Bitcoin drops to where it was yesterday
For the past two days Bitcoin’s price jumped 8.5% from $ 13,783 to $ 13,850 on Coinbase. The move came after a one-month uptrend during which BTC rose from around $ 10,200 to $ 13,850.
Now, in high time frame charts, such as the daily chart, BTC’s price is above a short-term key moving average.
The recent Bitcoin pattern that follows every uptrend with a consolidation phase makes the ongoing rally sustainable.
The strength of the spot market versus the crypto derivatives market also indicates that the uptrend is strong and healthy.
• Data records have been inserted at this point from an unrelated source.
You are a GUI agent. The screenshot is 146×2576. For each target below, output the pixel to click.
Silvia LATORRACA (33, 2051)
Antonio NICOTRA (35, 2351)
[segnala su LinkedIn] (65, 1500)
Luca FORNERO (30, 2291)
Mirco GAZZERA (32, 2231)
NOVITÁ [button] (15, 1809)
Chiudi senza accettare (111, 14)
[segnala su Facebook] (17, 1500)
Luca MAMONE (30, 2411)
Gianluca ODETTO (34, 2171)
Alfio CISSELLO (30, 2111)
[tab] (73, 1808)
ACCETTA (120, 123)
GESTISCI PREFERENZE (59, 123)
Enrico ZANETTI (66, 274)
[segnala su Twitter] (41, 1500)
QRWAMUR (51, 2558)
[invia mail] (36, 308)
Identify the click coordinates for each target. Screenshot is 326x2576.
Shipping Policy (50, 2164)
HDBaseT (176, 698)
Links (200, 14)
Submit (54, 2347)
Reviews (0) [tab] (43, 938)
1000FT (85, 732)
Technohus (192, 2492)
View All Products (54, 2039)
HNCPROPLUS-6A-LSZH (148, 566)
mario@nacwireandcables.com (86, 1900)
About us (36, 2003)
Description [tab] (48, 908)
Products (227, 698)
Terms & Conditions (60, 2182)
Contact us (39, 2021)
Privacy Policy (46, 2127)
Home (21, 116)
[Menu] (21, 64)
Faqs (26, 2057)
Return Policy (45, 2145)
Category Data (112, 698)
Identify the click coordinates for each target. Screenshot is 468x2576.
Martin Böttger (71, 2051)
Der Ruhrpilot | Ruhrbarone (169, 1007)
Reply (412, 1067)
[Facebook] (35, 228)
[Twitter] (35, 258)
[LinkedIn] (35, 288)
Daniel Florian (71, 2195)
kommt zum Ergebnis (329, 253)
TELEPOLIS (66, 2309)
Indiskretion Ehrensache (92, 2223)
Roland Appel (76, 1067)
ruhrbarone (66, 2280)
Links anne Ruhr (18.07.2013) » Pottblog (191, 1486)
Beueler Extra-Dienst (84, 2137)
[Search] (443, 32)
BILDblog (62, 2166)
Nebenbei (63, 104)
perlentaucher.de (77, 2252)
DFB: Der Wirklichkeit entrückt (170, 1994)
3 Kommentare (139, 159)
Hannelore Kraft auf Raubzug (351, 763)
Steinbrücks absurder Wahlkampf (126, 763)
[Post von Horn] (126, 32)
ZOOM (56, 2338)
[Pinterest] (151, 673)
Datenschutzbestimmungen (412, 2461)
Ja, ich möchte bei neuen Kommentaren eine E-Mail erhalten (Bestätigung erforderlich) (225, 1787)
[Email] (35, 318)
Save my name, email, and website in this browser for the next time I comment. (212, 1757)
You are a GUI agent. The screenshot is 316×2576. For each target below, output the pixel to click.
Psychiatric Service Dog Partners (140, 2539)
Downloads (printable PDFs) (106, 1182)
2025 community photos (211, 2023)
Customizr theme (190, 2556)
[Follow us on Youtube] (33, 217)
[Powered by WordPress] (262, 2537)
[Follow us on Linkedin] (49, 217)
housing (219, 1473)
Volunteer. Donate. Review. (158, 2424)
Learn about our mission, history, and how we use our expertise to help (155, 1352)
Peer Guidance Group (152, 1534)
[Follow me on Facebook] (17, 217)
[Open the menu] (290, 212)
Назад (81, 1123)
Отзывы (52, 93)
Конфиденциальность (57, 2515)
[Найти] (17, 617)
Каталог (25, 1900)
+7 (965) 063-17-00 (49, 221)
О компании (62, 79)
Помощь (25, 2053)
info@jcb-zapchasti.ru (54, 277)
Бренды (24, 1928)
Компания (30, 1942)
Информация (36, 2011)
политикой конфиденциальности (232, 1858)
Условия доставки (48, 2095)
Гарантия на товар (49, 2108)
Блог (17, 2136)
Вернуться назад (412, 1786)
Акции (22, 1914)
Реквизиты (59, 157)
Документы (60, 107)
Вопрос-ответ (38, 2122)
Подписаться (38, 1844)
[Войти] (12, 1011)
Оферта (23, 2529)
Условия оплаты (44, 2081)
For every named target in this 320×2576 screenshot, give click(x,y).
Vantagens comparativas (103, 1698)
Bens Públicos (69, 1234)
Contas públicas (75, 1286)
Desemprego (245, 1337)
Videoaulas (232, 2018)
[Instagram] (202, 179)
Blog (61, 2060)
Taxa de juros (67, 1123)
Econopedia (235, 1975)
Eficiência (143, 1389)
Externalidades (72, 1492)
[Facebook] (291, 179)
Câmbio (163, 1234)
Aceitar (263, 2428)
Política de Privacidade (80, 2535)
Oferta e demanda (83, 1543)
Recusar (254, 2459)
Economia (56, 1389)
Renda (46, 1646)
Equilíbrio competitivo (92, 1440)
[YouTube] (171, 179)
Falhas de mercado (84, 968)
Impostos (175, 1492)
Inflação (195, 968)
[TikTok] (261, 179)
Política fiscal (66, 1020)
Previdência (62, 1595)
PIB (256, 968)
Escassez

A trader known as “Byzantine general” He said:
“A higher spot price and higher spot volume (in relative terms) are considered bullish because it means the rally is based on actual buying rather than degenerate derivative games.”
The $ 13,873 level is a multi-year resistance area
Bitcoin peaked at around $ 13,900 in July 2019 across major exchanges. As Cointelegraph reported, many traders have pointed to the $ 13,875 level as a near-term fundamental resistance area, partly for this reason.
If BTC continued to rise above $ 13,875 with no retracement, it would have caused the rally to overheat. Over the medium term, this would have increased the likelihood of a deep withdrawal, or as some chain analysts call it, a “candle from hell”.
The drop in the price of BTC coincided with the lack of stablecoin flow
Before Bitcoin’s short-term correction, CryptoQuant CEO, Ki-Young Ju, warned that the flow of stablecoins to exchanges was decreasing.
Stablecoin inflow is an accurate metric for measuring buyer demand because stablecoins, like Tether, account for a large portion of the volume of the cryptocurrency market.
According to CoinMarketCap, Tether’s daily volume exceeds $ 59 billion on major exchanges. Simply in terms of daily volume, Tether is the most used cryptocurrency in the global market. A few hours before the BTC crash happened, Ju tweeted:
“Fewer people deposit #stablecoin on cryptocurrency exchanges. The purchasing power of BTC is weakening in the short term (72h) ”.
The drop in stablecoin flow may have caused a steep drop for Bitcoin as buyers and sellers have been fighting intensely over the past week. Some miners and whales were selling, while new tickets continually compensated for the selling pressure.